Lens Protocol - A decentralized social graph designed to give users control over their content and connections in a web3-native space. Lens Protocol stores post content on both Arweave and IPFS which is considerably more cost-effective than storing this data on-chain.

ABI - An ABI (Application Binary Interface) is a standardized method for interacting with smart contracts in a blockchain, defining how to call functions, how data is structured, and how results are interpreted. Subgraphs use ABIs to decode and index smart contract events and function calls, enabling the querying of blockchain data in an efficient and structured manner.

Data Source Templates - Data Source Templates are used for indexing dynamic data sources. There are two ways Data Source Templates are used in subgraphs: to index off-chain files and to programmatically add new contracts to index on runtime like proxy smart contracts or factories.

Proxy pattern smart contracts - This smart contract architecture consists of a single implementation smart contract and possibly many proxy smart contracts. Learn more about proxy pattern smart contracts by watching a video tutorial by Patrick Collins and reading documentation from OpenZeppelin.
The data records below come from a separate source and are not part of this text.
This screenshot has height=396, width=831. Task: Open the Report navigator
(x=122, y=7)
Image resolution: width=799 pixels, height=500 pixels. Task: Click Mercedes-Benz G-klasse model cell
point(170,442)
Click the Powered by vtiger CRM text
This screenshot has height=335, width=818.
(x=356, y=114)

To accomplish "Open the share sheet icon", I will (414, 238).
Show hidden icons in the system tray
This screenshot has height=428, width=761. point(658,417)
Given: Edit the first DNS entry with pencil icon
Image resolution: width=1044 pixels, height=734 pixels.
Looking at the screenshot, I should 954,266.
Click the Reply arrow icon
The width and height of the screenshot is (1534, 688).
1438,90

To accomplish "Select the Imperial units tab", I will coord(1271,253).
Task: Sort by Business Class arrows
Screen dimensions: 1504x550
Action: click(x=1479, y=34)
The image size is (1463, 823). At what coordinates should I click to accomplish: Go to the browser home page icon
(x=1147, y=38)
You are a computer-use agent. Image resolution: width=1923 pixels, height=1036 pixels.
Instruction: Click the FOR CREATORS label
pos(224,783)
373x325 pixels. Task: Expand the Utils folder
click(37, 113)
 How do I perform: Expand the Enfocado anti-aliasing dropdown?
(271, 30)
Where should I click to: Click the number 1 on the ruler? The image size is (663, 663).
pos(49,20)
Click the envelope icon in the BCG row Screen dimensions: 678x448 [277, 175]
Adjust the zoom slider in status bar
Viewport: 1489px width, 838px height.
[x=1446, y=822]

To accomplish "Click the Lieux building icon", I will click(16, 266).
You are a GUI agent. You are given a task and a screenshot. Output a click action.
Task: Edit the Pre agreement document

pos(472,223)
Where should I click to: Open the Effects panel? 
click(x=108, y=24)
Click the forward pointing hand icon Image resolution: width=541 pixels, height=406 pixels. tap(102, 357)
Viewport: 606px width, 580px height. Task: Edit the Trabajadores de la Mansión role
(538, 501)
A File Data Sources Use-Case

In the past, a subgraph indexing off-chain data was linear, which means that if the subgraph was triggered to initiate indexing off-chain data, the on-chain indexing would pause until the file was retrieved. Now, File Data Sources allows for parallel indexing of both on-chain and off-chain data simultaneously, improving sync speed and reliability. Due to these improvements, now is a great time to learn to build with File Data Sources!

Let’s start with a use case. Wouldn’t it be powerful to gather all of Lens Protocol’s posts, including the usernames of those who posted?

From this subgraph, we could perform numerous analyses such as trend analysis, influencer identification, content recommendation, and more using libraries such as Playgrounds or even create no-code dashboards from DappLooker.

Confirming Data Architecture and our Subgraph’s Specs

Before we start building, we need to confirm that there are both on-chain and off-chain data sources to trigger the indexing of our File Data Sources subgraph.

Most NFTs, including some Lens Protocol V1 posts, store their content and metadata in JSON files off-chain while storing their state on-chain. After confirming that Lens uses both IPFS and Arweave and has its proxy and implementation smart contracts on Polygon, we are ready to move onto creating our subgraph’s specs.

Here are the two key operations our subgraph will perform to properly index off-chain data:

  1. Gather file IDs from an On-chain Event
    • We will gather file IDs from an off-chain file from the PostCreated event. This event is defined on the LensHub Implementation Smart Contract and emits from the LensHub Proxy Smart Contract.
      • We will trigger File Data Sources indexing with these file IDs.
  2. Index off-chain files from Arweave and IPFS with File Data Sources
    • We will be gathering the post’s content from the JSON file stored on Arweave or IPFS and storing the file’s metadata in a PostContent entity in our subgraph.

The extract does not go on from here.